● **Job item**
Could you carry on the news article below about the Senate Republican budget and tax plan, picking up right after its final sentence?

Earlier in the week, Graham feuded with Kentucky’s Paul, who demanded a $43 billion cut to war spending levels allowed by the budget. "He’s always got a reason to vote no," Graham said. Paul also opposed Graham’s partial Obamacare repeal bill that failed in the Senate last month.

To avoid a repeat of the embarrassing Obamacare setback, Republicans must find a way to mollify members eager to protect cherished tax breaks while also satisfying senators like Bob Corker of Tennessee who oppose increasing the deficit and won’t buy arguments that trillions of dollars in tax cuts will pay for themselves through economic growth alone.

"The only way for this to work -- I met with Secretary Mnuchin last night on this very topic -- they’ve got to close $4 trillion in loopholes, they’ve got to make the taxes permanent in nature, and that’s going to be the toughest part because for every high-paid lobbyist it’s going to be a knife fight," Corker told reporters, referring to Treasury Secretary Steven Mnuchin.

The GOP budget compromise took shape Thursday evening. It allows for more defense spending in the first year, in line with the House budget, according to a Republican aide. It eliminates House language to expedite $203 billion in entitlement savings, while leaving in place Senate language that would allow drilling in the Arctic National Wildlife Refuge. Senate Democrats tried without success to strip out the drilling provision.

On taxes, the compromise would keep the Senate’s language allowing tax cuts that add up to $1.5 trillion to the deficit, not including the effects of economic growth, according to the aide. The House plan had required tax changes not to lose revenue.

GOP leaders worked to ensure they had enough votes for final passage of the budget measure, H.Con.Res. 71. An ailing Senator Thad Cochran returned to Washington from Mississippi to cast his vote.

● **Data**
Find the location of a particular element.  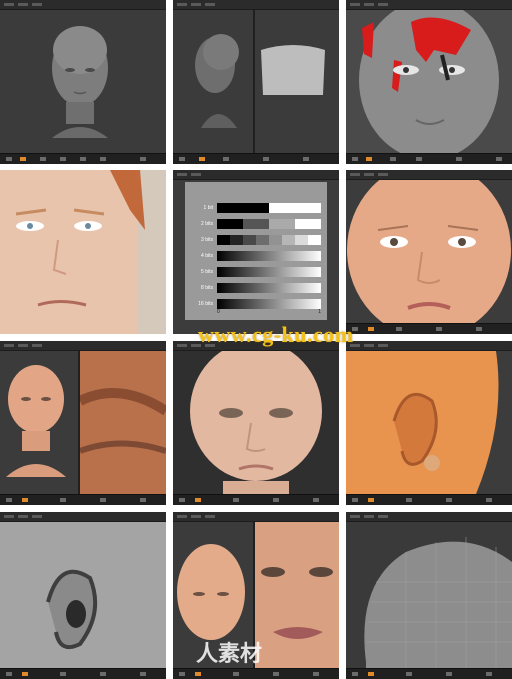

axis-max-label: 1 is located at coordinates (320, 312).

● **Written reply**
House Speaker Paul Ryan of Wisconsin said in a statement the Senate budget vote “keeps us on track to enacting historic tax reform that will mean more jobs, fairer taxes, and bigger paychecks for American families.” Senate Majority Leader Mitch McConnell of Kentucky called it “the first step towards replacing our broken tax code.”

Democrats weren’t happy.

Senator Joe Manchin of West Virginia said in a statement, “I’m embarrassed that this body voted to saddle our children with more debt.” He said the legislation will make it difficult to pass a bipartisan tax bill.

The final Senate action followed a series of votes on amendments known as a vote-a-rama that started Thursday at 3 p.m. Washington time.

Senate Democrats used this week’s budget process to force Republicans to take politically painful votes that highlight studies showing the tax framework unveiled so far would probably add trillions to the deficit while mostly benefiting the wealthy. Republicans say the studies are incorrect because final tax brackets and credits haven’t been announced.

In one vote, the Senate defeated 51-47 an amendment by Democratic Senator Heidi Heitkamp of North Dakota that would have barred tax increases for people earning less than $250,000 a year. Enzi called the proposal a poison pill because it would tie the Finance Committee’s hands.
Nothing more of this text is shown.